PROBLEM TO WORK ON » The response should be a precise copy of every entry.

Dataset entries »
****************

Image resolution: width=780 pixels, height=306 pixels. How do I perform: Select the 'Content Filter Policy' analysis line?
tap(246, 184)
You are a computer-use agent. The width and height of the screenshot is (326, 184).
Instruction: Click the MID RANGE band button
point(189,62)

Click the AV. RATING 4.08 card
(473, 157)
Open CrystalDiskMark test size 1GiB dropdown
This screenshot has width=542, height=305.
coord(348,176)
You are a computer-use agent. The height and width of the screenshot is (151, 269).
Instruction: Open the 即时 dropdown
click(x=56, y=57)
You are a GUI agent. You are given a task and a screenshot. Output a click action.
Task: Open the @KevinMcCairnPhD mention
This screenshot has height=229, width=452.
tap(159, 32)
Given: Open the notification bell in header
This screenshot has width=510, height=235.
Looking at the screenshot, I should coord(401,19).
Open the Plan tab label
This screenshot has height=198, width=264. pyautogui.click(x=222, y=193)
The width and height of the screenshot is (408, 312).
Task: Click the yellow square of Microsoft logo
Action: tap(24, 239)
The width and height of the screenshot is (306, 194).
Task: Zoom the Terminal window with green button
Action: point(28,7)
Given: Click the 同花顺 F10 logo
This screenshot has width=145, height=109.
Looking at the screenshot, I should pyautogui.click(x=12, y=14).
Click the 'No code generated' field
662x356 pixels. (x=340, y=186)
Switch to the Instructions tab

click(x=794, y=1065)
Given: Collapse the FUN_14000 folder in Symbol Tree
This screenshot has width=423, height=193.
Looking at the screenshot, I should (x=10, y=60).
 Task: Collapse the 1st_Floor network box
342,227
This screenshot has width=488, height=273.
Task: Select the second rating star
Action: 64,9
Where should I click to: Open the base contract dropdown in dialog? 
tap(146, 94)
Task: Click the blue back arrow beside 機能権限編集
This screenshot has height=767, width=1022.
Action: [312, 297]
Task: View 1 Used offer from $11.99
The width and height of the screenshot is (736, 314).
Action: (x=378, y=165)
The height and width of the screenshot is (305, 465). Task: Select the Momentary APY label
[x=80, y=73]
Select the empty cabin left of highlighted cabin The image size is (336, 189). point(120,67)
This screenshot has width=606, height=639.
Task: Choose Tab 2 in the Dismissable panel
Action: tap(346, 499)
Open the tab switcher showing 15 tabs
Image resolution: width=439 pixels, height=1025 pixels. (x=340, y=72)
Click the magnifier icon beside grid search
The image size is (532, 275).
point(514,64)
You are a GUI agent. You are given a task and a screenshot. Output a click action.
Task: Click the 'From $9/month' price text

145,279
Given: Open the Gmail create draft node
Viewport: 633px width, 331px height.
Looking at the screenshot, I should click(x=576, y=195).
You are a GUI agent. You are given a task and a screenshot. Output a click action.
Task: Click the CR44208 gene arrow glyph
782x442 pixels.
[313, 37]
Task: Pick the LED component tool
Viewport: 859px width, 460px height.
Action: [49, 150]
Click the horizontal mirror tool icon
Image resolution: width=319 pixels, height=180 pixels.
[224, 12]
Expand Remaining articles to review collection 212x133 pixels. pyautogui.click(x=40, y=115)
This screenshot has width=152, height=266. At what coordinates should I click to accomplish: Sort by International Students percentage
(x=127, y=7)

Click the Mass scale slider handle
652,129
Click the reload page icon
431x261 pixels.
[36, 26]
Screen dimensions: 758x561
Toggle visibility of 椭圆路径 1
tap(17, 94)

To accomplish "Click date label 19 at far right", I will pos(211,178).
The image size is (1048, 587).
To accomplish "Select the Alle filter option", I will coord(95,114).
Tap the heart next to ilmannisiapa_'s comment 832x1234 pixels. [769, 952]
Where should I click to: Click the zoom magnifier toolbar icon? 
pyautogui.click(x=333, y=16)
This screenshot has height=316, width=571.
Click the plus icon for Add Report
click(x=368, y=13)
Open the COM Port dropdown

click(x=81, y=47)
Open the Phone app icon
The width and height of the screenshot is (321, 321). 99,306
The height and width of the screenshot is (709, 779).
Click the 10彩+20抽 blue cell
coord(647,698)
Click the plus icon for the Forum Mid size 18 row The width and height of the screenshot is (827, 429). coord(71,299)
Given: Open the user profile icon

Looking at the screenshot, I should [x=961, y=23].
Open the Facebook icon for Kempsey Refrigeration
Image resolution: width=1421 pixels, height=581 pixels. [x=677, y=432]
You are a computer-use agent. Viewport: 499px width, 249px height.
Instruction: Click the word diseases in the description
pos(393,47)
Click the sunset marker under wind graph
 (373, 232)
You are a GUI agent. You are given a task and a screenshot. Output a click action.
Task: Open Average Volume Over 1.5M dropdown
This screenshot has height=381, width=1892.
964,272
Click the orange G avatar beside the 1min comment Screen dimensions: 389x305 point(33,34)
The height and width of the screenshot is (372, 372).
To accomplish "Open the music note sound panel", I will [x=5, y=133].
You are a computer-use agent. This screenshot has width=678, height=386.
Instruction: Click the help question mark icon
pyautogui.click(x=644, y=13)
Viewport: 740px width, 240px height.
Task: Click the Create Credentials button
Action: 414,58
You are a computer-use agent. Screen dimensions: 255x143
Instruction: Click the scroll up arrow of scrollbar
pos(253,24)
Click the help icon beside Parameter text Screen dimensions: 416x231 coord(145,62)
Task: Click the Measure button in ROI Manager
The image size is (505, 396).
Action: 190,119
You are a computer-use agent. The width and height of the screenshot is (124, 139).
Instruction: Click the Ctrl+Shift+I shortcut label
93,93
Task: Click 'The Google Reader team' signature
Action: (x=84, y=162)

****************

PROBLEM SOLUTION »
Image resolution: width=780 pixels, height=306 pixels. How do I perform: Select the 'Content Filter Policy' analysis line?
tap(246, 184)
You are a computer-use agent. The width and height of the screenshot is (326, 184).
Instruction: Click the MID RANGE band button
point(189,62)

Click the AV. RATING 4.08 card
(473, 157)
Open CrystalDiskMark test size 1GiB dropdown
This screenshot has width=542, height=305.
coord(348,176)
You are a computer-use agent. The height and width of the screenshot is (151, 269).
Instruction: Open the 即时 dropdown
click(x=56, y=57)
You are a GUI agent. You are given a task and a screenshot. Output a click action.
Task: Open the @KevinMcCairnPhD mention
This screenshot has height=229, width=452.
tap(159, 32)
Given: Open the notification bell in header
This screenshot has width=510, height=235.
Looking at the screenshot, I should coord(401,19).
Open the Plan tab label
This screenshot has height=198, width=264. pyautogui.click(x=222, y=193)
The width and height of the screenshot is (408, 312).
Task: Click the yellow square of Microsoft logo
Action: tap(24, 239)
The width and height of the screenshot is (306, 194).
Task: Zoom the Terminal window with green button
Action: point(28,7)
Given: Click the 同花顺 F10 logo
This screenshot has width=145, height=109.
Looking at the screenshot, I should pyautogui.click(x=12, y=14).
Click the 'No code generated' field
662x356 pixels. (x=340, y=186)
Switch to the Instructions tab

click(x=794, y=1065)
Given: Collapse the FUN_14000 folder in Symbol Tree
This screenshot has width=423, height=193.
Looking at the screenshot, I should (x=10, y=60).
 Task: Collapse the 1st_Floor network box
342,227
This screenshot has width=488, height=273.
Task: Select the second rating star
Action: 64,9
Where should I click to: Open the base contract dropdown in dialog? 
tap(146, 94)
Task: Click the blue back arrow beside 機能権限編集
This screenshot has height=767, width=1022.
Action: [312, 297]
Task: View 1 Used offer from $11.99
The width and height of the screenshot is (736, 314).
Action: (x=378, y=165)
The height and width of the screenshot is (305, 465). Task: Select the Momentary APY label
[x=80, y=73]
Select the empty cabin left of highlighted cabin The image size is (336, 189). point(120,67)
This screenshot has width=606, height=639.
Task: Choose Tab 2 in the Dismissable panel
Action: tap(346, 499)
Open the tab switcher showing 15 tabs
Image resolution: width=439 pixels, height=1025 pixels. (x=340, y=72)
Click the magnifier icon beside grid search
The image size is (532, 275).
point(514,64)
You are a GUI agent. You are given a task and a screenshot. Output a click action.
Task: Click the 'From $9/month' price text

145,279
Given: Open the Gmail create draft node
Viewport: 633px width, 331px height.
Looking at the screenshot, I should click(x=576, y=195).
You are a GUI agent. You are given a task and a screenshot. Output a click action.
Task: Click the CR44208 gene arrow glyph
782x442 pixels.
[313, 37]
Task: Pick the LED component tool
Viewport: 859px width, 460px height.
Action: [49, 150]
Click the horizontal mirror tool icon
Image resolution: width=319 pixels, height=180 pixels.
[224, 12]
Expand Remaining articles to review collection 212x133 pixels. pyautogui.click(x=40, y=115)
This screenshot has width=152, height=266. At what coordinates should I click to accomplish: Sort by International Students percentage
(x=127, y=7)

Click the Mass scale slider handle
652,129
Click the reload page icon
431x261 pixels.
[36, 26]
Screen dimensions: 758x561
Toggle visibility of 椭圆路径 1
tap(17, 94)

To accomplish "Click date label 19 at far right", I will pos(211,178).
The image size is (1048, 587).
To accomplish "Select the Alle filter option", I will coord(95,114).
Tap the heart next to ilmannisiapa_'s comment 832x1234 pixels. [769, 952]
Where should I click to: Click the zoom magnifier toolbar icon? 
pyautogui.click(x=333, y=16)
This screenshot has height=316, width=571.
Click the plus icon for Add Report
click(x=368, y=13)
Open the COM Port dropdown

click(x=81, y=47)
Open the Phone app icon
The width and height of the screenshot is (321, 321). 99,306
The height and width of the screenshot is (709, 779).
Click the 10彩+20抽 blue cell
coord(647,698)
Click the plus icon for the Forum Mid size 18 row The width and height of the screenshot is (827, 429). coord(71,299)
Given: Open the user profile icon

Looking at the screenshot, I should [x=961, y=23].
Open the Facebook icon for Kempsey Refrigeration
Image resolution: width=1421 pixels, height=581 pixels. [x=677, y=432]
You are a computer-use agent. Viewport: 499px width, 249px height.
Instruction: Click the word diseases in the description
pos(393,47)
Click the sunset marker under wind graph
 (373, 232)
You are a GUI agent. You are given a task and a screenshot. Output a click action.
Task: Open Average Volume Over 1.5M dropdown
This screenshot has height=381, width=1892.
964,272
Click the orange G avatar beside the 1min comment Screen dimensions: 389x305 point(33,34)
The height and width of the screenshot is (372, 372).
To accomplish "Open the music note sound panel", I will [x=5, y=133].
You are a computer-use agent. This screenshot has width=678, height=386.
Instruction: Click the help question mark icon
pyautogui.click(x=644, y=13)
Viewport: 740px width, 240px height.
Task: Click the Create Credentials button
Action: 414,58
You are a computer-use agent. Screen dimensions: 255x143
Instruction: Click the scroll up arrow of scrollbar
pos(253,24)
Click the help icon beside Parameter text Screen dimensions: 416x231 coord(145,62)
Task: Click the Measure button in ROI Manager
The image size is (505, 396).
Action: 190,119
You are a computer-use agent. The width and height of the screenshot is (124, 139).
Instruction: Click the Ctrl+Shift+I shortcut label
93,93
Task: Click 'The Google Reader team' signature
Action: (x=84, y=162)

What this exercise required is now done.